If you’re serious about online dating, it can take up quite a bit of time. However, it’s important that you don’t cut corners when you’re contacting people for the first time. Sending out hundreds of messages that just say “Hi :)” might be quick, but it makes a terrible impression.
In fact, this one issue highlights why online dating fails for so many people: they don’t take the time to read profiles or send personalized messages. If you treat people as though they’re interchangeable — by sending the same message to every single person — it shows, and you’re unlikely to get any meaningful replies.
What should you do instead? For each match you find, read their profile carefully, and craft a reply that shows you’ve read it. Tell the person why you like their profile, and why you think you’re a good match for them.
One excellent way to make people frustrated and quickly lose interest in you is to reply to their messages extremely slowly. For worse results, wait a week or more before you reply.

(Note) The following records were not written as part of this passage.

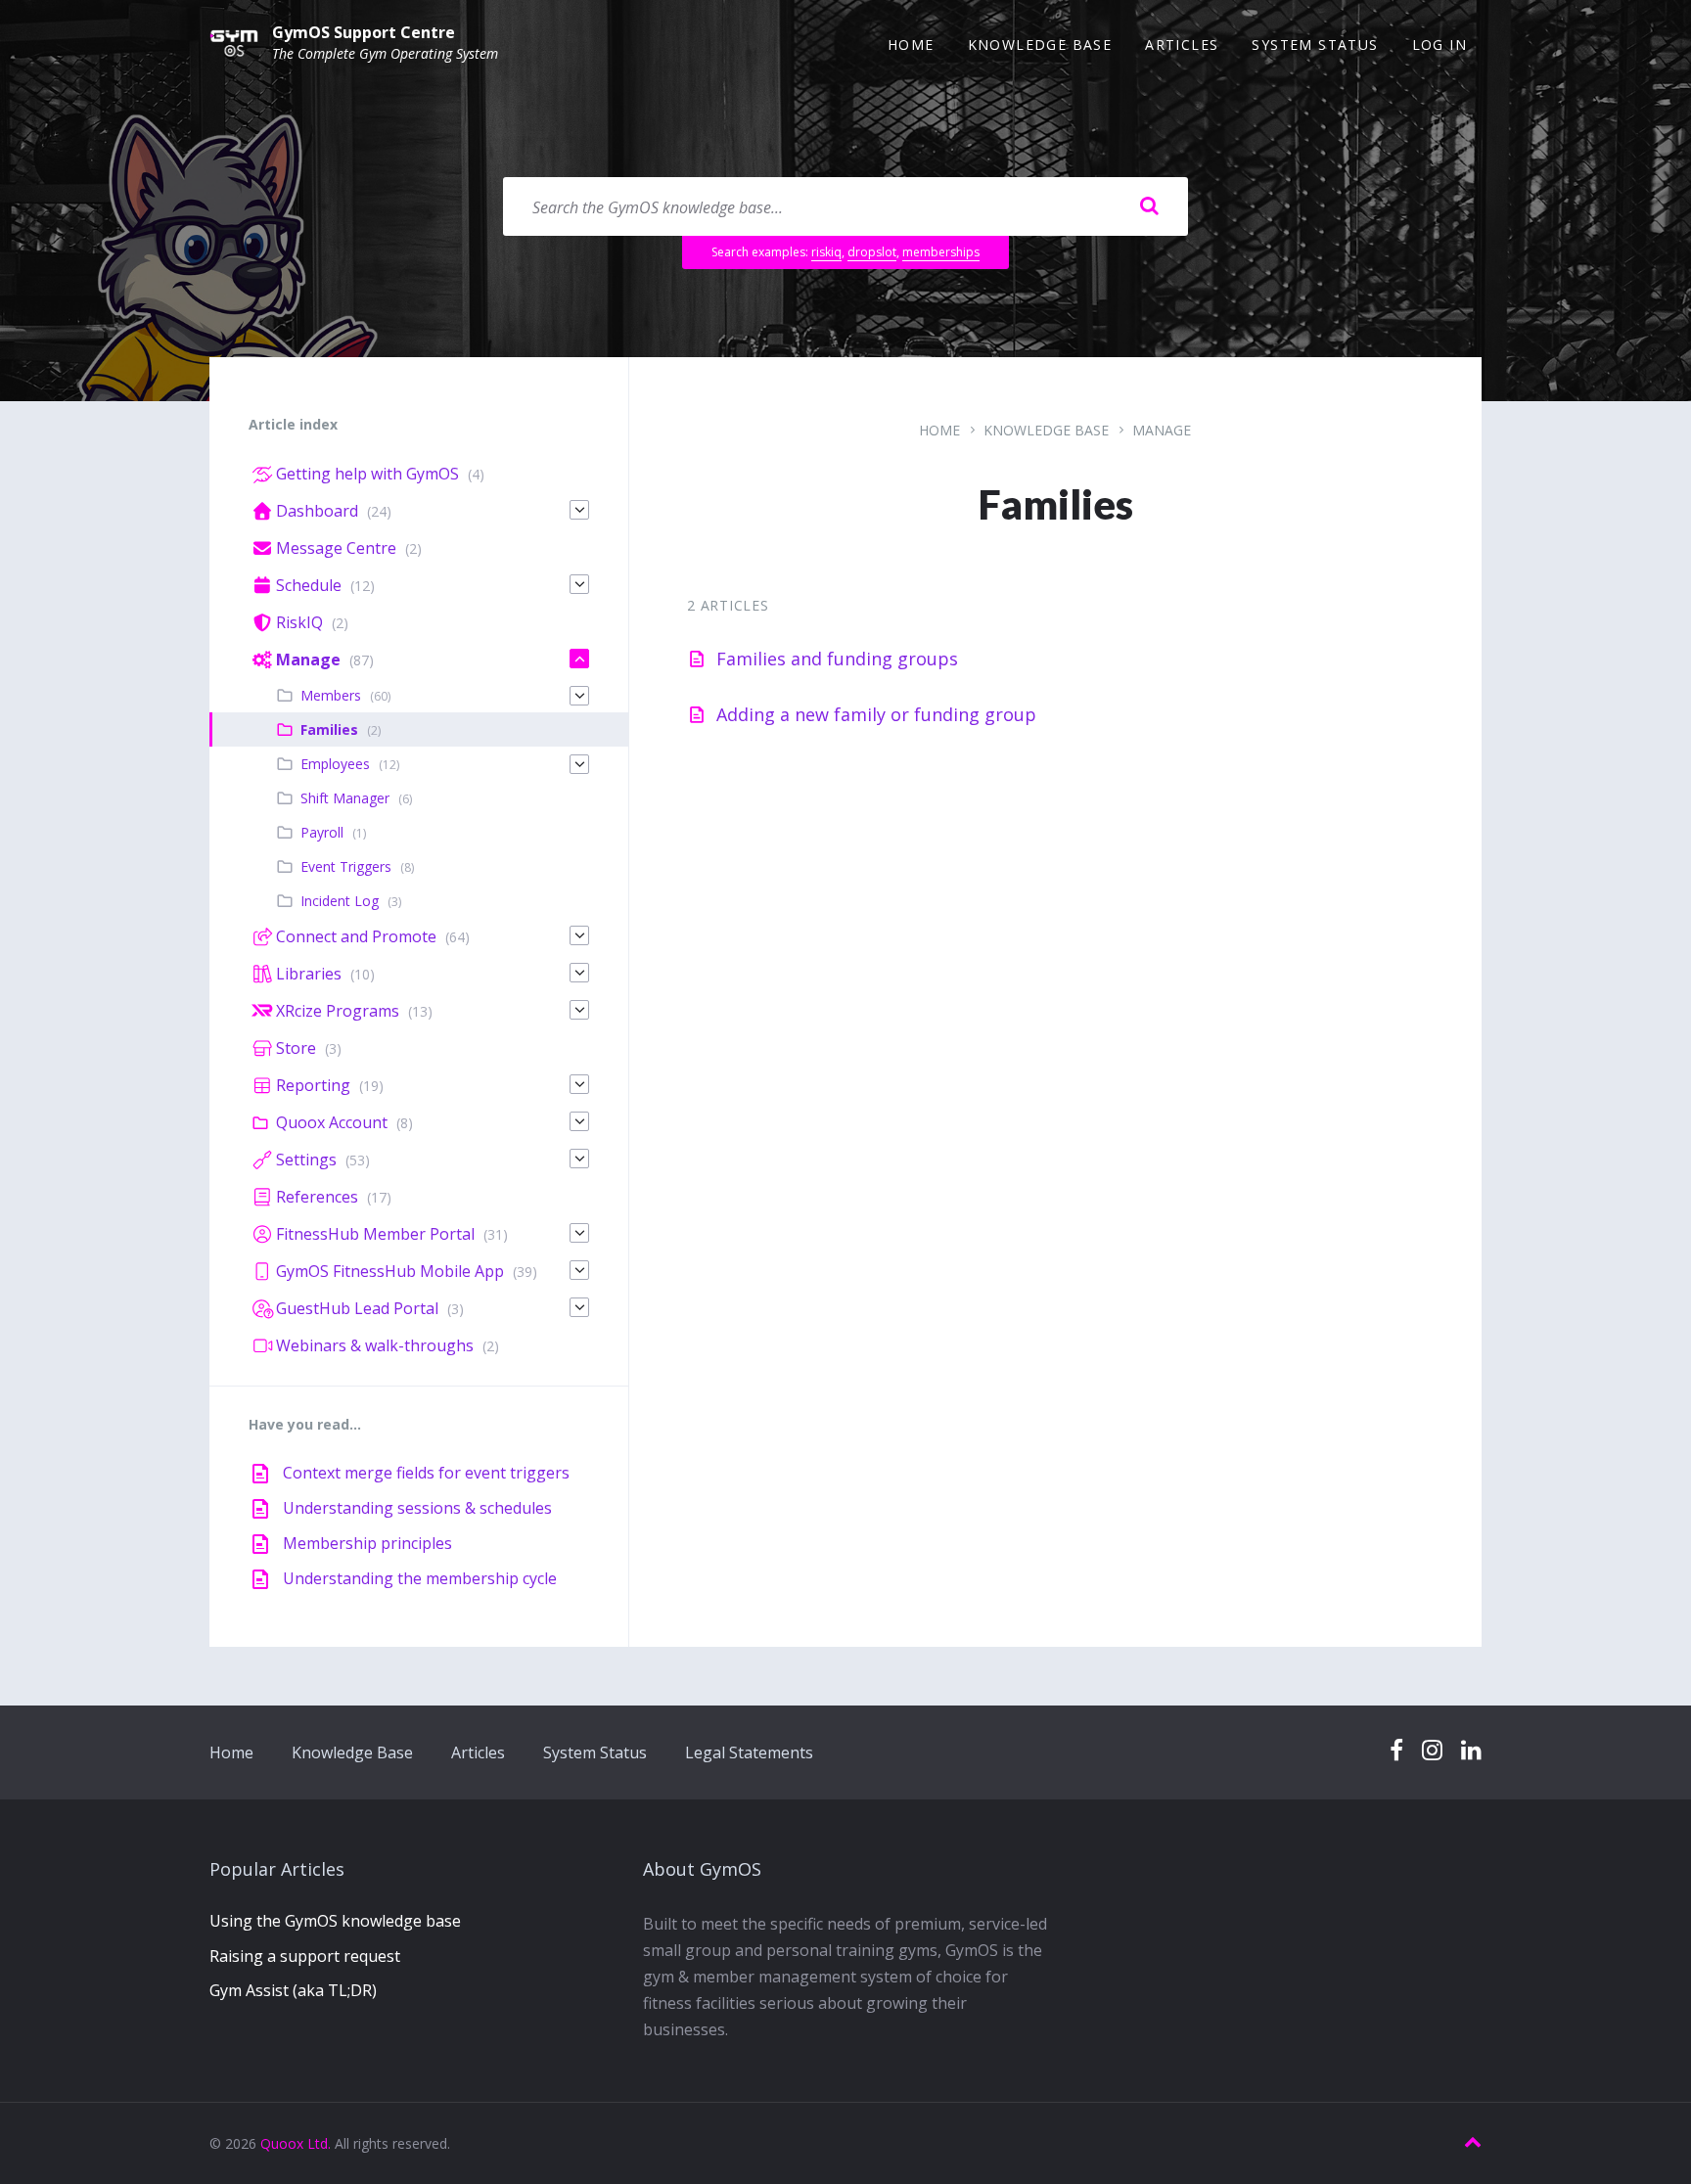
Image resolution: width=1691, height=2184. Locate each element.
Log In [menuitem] (1439, 44)
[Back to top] (1473, 2142)
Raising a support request (304, 1956)
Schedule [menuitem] (309, 585)
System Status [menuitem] (1315, 44)
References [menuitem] (317, 1196)
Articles (478, 1752)
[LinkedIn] (1471, 1751)
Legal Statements (749, 1752)
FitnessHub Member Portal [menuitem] (375, 1234)
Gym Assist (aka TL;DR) (293, 1990)
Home (939, 430)
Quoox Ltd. (295, 2143)
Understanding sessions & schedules (417, 1508)
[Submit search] (1148, 206)
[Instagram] (1432, 1751)
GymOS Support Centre (363, 32)
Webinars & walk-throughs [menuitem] (375, 1345)
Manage (1161, 430)
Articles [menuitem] (1181, 44)
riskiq (826, 252)
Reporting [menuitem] (313, 1085)
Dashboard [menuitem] (317, 511)
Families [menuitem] (329, 729)
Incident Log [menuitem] (339, 900)
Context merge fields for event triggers (426, 1472)
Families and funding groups (837, 658)
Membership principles (367, 1543)
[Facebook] (1396, 1751)
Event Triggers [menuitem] (345, 866)
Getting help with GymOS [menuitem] (367, 473)
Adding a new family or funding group (876, 714)
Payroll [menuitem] (321, 832)
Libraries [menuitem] (309, 973)
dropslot (871, 252)
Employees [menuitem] (335, 763)
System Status (595, 1752)
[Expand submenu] (579, 510)
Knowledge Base (1046, 430)
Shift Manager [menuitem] (344, 798)
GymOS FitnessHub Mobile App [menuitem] (390, 1271)
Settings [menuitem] (306, 1159)
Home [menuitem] (911, 44)
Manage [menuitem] (308, 659)
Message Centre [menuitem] (336, 548)
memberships (941, 252)
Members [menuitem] (330, 695)
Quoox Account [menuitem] (332, 1122)
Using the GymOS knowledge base (335, 1921)
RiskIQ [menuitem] (299, 622)
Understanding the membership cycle (420, 1578)
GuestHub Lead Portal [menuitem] (357, 1308)
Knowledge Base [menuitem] (1040, 44)
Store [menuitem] (296, 1048)
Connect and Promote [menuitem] (356, 936)
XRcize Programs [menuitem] (337, 1011)
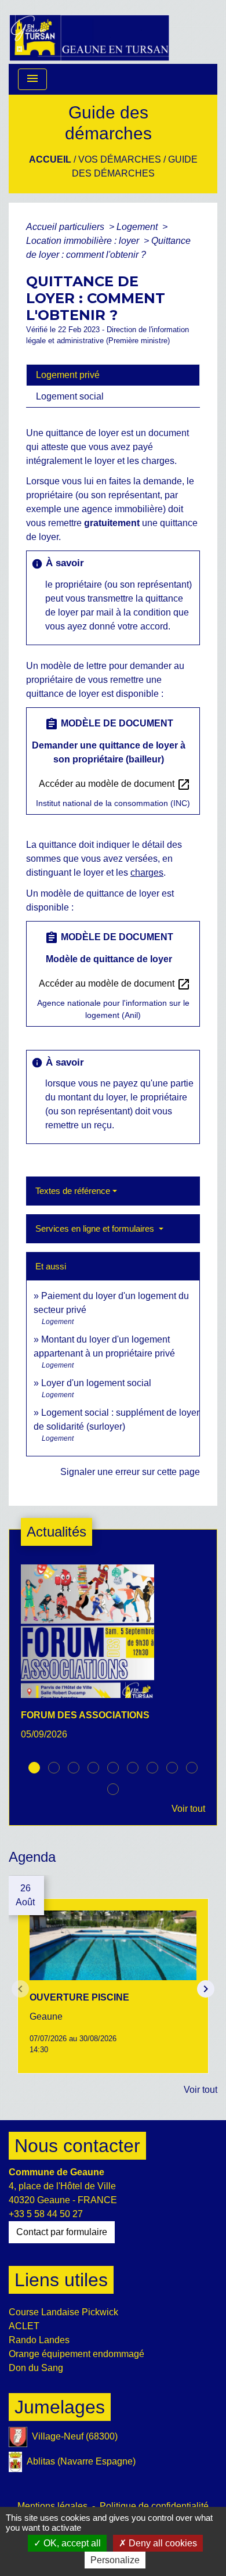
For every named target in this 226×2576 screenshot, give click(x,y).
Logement (138, 227)
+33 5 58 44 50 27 (46, 2214)
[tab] (113, 375)
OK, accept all (71, 2543)
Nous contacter (77, 2145)
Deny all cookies (161, 2543)
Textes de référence (72, 1191)
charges (146, 872)
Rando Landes (39, 2340)
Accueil (50, 159)
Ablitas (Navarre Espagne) (81, 2461)
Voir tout (188, 1809)
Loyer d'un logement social (96, 1383)
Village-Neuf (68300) (75, 2436)
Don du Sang (36, 2368)
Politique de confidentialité (154, 2506)
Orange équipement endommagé (76, 2354)
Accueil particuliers (66, 227)
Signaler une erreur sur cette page (130, 1472)
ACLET (24, 2326)
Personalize (115, 2560)
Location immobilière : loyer (83, 241)
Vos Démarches (119, 159)
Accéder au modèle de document (115, 784)
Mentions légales (52, 2506)
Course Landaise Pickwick (63, 2312)
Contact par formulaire (61, 2232)
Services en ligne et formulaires (95, 1228)
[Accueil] (89, 32)
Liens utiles (61, 2279)
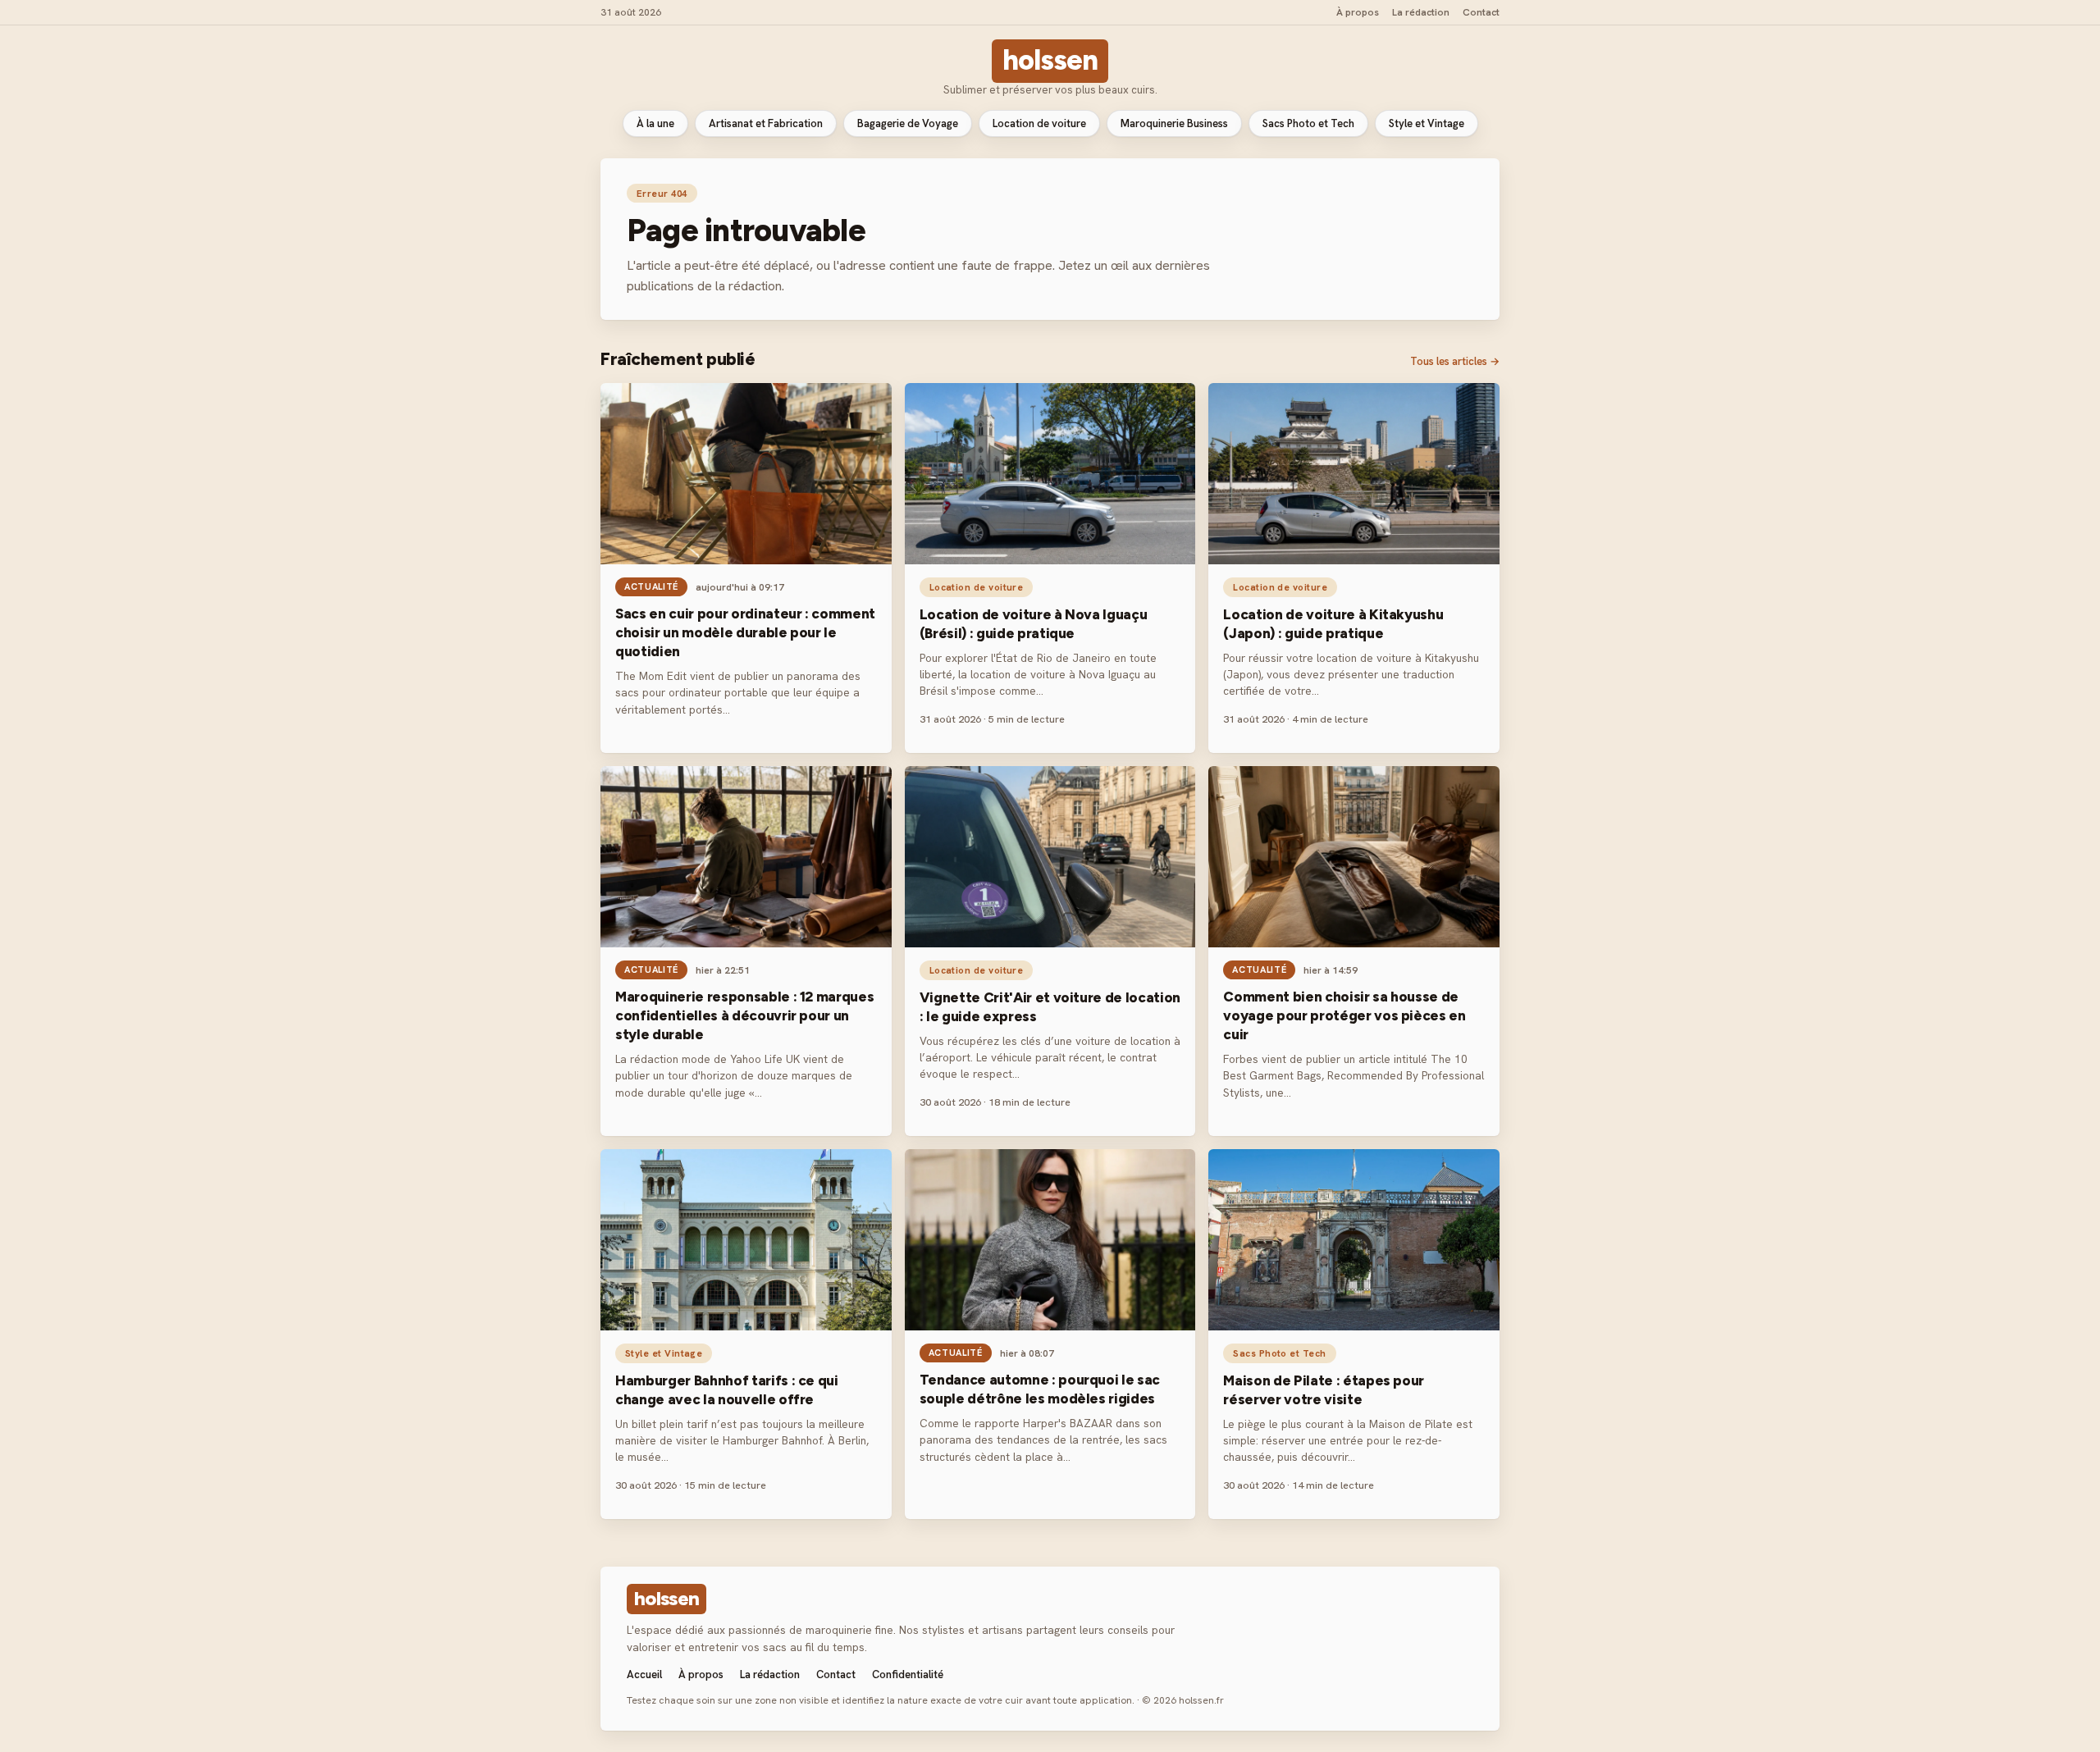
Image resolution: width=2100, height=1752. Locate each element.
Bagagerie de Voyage (907, 123)
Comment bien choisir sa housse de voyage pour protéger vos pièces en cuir (1344, 1015)
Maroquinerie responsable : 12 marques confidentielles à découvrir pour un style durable (744, 1015)
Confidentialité (907, 1674)
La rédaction (1420, 12)
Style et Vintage (1426, 123)
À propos (1357, 12)
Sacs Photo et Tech (1308, 123)
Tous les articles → (1455, 361)
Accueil (644, 1674)
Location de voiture (1039, 123)
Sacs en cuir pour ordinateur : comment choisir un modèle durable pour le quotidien (745, 632)
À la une (655, 123)
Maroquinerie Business (1174, 123)
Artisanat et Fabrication (766, 123)
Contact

The best strategy is to reply to messages promptly (at the very least, it’s the polite thing to do), and don’t be afraid to show your interest — it makes the other person feel good, and if interacting with you makes them feel good, they’re more likely to want to keep doing it. Don’t make the mistake of holding back to make them feel insecure. It’s unkind, and doesn’t do either of you any favours.
To be really good at failing, you have to give up ASAP. On the other hand, if you don’t want to fail at online dating, you’ll want to persevere, even if you don’t get any results right away. No matter how you go about it, it often takes time to meet someone you’re interested in a relationship with, so don’t get discouraged if it takes longer than you were expecting.